Remember Quemoy and Matsu? Two Chinas Could Come to Blows — Yet Again — Over the Islands on Mainland Coast

Communist Coast Guard scares the daylights out of a ferry boat packed with tourists from the free Chinese republic on Taiwan.

AP/Andy Wong
A Chinese coast guard ship is docked at Xiamen in southeast China's Fujian province on December 26, 2023. AP/Andy Wong

Could Communist China and the Republic of China be about to come to blows over a cluster of small islands several miles from China’s Fujian Province? After having left Quemoy and nearby Matsu alone for decades, the communists are suddenly harassing them in an atmosphere of near-crisis.

For 32 minutes, Chinese coast guardsmen frightened a ferry boat packed with tourists from the Republic of China-governed province of Taiwan, more than 100 miles to the east across the Taiwan Straits.

The tourists, 23 of them plus 11 crew members, feared they were about to be arrested and sent to unknown fates in the Chinese mainland prison system after the Chinese coast guard stopped the ferry on its way to the scenic island.

Before the Chinese let the ferry  go, their actions “harmed people’s feelings, created panic and went against the best interests of people on both sides of the Taiwan Strait,” Taiwan’s ocean affairs minister, Kuan Bi-ling, said. 

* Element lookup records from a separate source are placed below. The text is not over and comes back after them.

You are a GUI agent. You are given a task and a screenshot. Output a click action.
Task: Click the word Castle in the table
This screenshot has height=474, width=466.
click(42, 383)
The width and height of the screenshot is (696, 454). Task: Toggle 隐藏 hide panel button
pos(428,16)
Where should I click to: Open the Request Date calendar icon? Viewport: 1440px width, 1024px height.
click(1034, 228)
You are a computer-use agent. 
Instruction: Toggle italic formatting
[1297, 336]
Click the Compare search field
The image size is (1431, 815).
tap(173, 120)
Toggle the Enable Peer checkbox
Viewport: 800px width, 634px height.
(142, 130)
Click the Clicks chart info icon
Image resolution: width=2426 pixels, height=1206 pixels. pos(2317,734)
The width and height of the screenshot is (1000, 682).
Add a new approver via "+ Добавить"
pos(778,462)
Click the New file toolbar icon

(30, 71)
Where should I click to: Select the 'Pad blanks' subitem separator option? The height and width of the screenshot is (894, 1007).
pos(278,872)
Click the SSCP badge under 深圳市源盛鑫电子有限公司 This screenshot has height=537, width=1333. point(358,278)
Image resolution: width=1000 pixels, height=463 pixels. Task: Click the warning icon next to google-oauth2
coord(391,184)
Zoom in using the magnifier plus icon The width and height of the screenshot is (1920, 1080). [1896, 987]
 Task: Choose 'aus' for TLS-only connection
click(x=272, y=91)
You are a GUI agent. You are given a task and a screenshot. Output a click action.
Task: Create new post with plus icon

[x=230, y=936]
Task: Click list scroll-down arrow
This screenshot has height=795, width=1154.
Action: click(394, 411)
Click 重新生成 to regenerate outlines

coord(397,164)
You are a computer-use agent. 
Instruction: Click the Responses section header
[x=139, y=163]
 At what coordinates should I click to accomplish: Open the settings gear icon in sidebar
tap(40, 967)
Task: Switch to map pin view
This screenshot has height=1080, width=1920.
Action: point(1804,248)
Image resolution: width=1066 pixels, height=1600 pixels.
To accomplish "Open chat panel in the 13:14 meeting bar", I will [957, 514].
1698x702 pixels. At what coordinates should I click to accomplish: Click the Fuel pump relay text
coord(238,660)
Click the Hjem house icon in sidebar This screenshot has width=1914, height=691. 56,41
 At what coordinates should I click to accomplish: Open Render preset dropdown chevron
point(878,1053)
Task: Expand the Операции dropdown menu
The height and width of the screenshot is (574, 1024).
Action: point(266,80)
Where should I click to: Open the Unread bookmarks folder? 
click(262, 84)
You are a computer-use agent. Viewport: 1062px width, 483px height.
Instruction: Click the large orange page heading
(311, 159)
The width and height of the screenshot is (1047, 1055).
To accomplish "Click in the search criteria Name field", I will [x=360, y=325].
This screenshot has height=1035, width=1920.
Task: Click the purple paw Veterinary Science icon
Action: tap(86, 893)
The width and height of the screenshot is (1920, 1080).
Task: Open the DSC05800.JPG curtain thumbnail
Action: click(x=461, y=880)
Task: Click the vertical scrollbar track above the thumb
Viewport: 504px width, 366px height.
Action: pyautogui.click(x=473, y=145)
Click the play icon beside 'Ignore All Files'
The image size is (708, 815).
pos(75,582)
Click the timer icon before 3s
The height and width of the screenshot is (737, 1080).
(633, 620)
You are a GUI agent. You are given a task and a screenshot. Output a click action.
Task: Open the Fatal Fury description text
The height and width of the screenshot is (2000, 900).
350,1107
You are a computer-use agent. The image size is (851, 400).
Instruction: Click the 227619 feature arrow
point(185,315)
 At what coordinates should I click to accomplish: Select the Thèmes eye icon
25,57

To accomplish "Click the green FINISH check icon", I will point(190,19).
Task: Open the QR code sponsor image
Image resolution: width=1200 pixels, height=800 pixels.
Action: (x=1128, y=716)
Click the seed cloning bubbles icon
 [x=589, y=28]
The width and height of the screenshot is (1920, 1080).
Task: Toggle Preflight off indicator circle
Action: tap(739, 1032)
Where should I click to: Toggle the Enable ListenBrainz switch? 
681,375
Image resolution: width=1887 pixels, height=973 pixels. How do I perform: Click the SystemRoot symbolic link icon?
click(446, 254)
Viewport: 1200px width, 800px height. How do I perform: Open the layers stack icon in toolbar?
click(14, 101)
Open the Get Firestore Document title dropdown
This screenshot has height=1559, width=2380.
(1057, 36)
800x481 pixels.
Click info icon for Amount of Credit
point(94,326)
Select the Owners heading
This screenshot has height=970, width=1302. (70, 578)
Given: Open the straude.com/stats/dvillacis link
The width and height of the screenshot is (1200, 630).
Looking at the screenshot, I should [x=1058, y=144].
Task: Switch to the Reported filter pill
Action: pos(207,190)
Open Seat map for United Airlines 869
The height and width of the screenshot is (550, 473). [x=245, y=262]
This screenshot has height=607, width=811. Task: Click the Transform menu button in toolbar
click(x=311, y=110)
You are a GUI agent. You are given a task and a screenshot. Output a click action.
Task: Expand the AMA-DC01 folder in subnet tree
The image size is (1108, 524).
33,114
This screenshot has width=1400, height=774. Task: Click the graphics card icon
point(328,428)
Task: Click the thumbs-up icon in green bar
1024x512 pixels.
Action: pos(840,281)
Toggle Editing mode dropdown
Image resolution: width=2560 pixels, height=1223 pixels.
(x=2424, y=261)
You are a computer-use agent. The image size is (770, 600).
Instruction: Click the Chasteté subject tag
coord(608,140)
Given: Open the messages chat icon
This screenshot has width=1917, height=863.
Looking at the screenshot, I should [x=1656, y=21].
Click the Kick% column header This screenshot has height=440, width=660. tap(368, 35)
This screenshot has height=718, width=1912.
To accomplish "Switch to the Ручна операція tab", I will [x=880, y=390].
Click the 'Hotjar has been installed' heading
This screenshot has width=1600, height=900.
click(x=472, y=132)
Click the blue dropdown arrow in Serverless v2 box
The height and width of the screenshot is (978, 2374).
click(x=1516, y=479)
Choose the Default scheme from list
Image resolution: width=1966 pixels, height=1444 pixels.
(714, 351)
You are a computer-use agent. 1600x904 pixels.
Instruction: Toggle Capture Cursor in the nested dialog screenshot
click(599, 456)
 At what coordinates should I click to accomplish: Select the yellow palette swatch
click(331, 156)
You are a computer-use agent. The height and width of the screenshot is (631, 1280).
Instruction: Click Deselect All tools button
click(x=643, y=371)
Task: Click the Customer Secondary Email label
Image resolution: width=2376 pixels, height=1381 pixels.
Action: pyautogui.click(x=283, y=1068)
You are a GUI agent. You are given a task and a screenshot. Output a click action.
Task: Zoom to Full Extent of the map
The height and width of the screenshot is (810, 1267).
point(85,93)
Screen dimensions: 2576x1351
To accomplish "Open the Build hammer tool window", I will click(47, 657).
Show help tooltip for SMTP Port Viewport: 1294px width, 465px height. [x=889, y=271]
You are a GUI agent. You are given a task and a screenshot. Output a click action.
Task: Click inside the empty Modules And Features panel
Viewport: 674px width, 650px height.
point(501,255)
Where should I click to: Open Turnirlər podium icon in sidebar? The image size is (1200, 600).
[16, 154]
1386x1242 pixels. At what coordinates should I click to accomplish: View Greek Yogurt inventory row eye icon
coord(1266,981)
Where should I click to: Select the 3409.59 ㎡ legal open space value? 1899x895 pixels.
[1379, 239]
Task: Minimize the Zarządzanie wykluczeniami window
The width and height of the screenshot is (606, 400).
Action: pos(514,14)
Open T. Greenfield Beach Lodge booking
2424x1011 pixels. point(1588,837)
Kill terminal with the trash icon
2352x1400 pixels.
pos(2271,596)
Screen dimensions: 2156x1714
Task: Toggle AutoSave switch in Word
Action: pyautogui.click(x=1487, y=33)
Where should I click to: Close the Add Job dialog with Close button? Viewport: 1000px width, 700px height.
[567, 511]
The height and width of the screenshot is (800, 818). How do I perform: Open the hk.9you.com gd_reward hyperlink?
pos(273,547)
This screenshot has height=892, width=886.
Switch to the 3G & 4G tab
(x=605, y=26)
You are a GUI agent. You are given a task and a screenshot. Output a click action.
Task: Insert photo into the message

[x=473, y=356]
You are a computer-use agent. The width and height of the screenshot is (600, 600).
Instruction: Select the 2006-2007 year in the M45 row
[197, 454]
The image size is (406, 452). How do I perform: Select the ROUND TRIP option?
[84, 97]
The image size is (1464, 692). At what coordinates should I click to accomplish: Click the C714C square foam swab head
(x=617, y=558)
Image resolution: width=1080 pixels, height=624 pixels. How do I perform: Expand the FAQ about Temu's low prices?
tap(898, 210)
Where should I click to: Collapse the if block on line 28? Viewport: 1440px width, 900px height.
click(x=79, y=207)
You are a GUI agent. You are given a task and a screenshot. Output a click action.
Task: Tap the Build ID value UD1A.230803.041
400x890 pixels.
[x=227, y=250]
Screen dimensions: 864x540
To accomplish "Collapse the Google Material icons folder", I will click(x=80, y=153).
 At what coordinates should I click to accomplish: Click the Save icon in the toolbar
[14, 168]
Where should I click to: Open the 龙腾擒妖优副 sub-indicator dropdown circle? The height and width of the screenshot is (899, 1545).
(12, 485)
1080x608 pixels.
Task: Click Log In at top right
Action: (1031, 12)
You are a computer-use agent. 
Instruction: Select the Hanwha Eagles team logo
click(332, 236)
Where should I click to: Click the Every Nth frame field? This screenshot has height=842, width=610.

Now the Nationalist Chinese regime in Taipei and the Communist one in Beijing are letting one another know the risks of such conduct. Taiwan announced that it had driven away two Chinese coast guard vessels, and the Chinese have been warning of the consequences of “provocations” ever since the deaths of two Chinese fishermen whose boat capsized in a high-speed chase to get away from the Taiwanese coast guard.

“Taiwan’s arrogance led to this vicious incident,” the English-language Communist Chinese propaganda newspaper Global Times thundered. “This incident serves as a warning to the Taiwan authorities,” the paper inveighed. “They simply do not have the capital to cause trouble in the Taiwan Straits. The mainland’s counteract capability is overwhelming.”

The Taiwan coast guard has often stopped Chinese fishing boats poaching in waters around Quemoy and Matsu, but no one would doubt the power of Communist China to defeat Taiwan in a battle so close to the mainland. The question, as tensions heat up, is: Why has Beijing let the islands remain under Taiwan’s control ever since Mao Zedong’s Red Army defeated the Kuomintang or Nationalist forces of Chiang Kaishek in 1949?

Quemoy, Matsu, and a few nearby islets, while occupied by Republic of China troops, are not even a part of Taiwan, which President Biden has committed to defend. They make up a county of Fujian Province, whose glistening office towers and busy harbor are visible across the waters from Quemoy.

After having shelled Quemoy and Matsu intermittently after taking over the mainland, Beijing appears to have simply tired of the idea of recovering them in what might turn into a brutal conflict near its own shores. Incredibly, tourists from the mainland visit the islands along with tourists from Taiwan,  looking at fortifications and tunnels that now seem outdated.

For China, the cost of attacking and conquering the islands might be prohibitively high, a University of Kentucky professor, Robert Farley, writes in the National Interest. An operation against Quemoy and Matsu would be “a dangerous gamble for the PRC,” the People’s Republic of China, he believes. “Both Washington and Tokyo could make Beijing pay an economic price for such brinkmanship.”

Mr. Farley notes, though, that China is vastly stronger militarily than it was during a succession of crises surrounding the islands in the 1960s and 1970s. “In 1955 and again in 1958, China and the United States came dangerously close to active combat over control of Quemoy and Matsu,” he writes. 

Finally, “Taiwan and China settled into a desultory pattern of bombarding one another on alternate days of the week, a practice that continued into the 1970s,” Mr. Farley says. By now, the “expansion of China’s air and sea power has made such an operation feasible.” Are the Chinese spoiling for a showdown? Not necessarily.

“We should have confidence in the handling of the Taiwan question by our national professional team,” Global Times advised. “The stronger our economic and technological capabilities, the more initiative we will have in the Taiwan Straits and international competition.”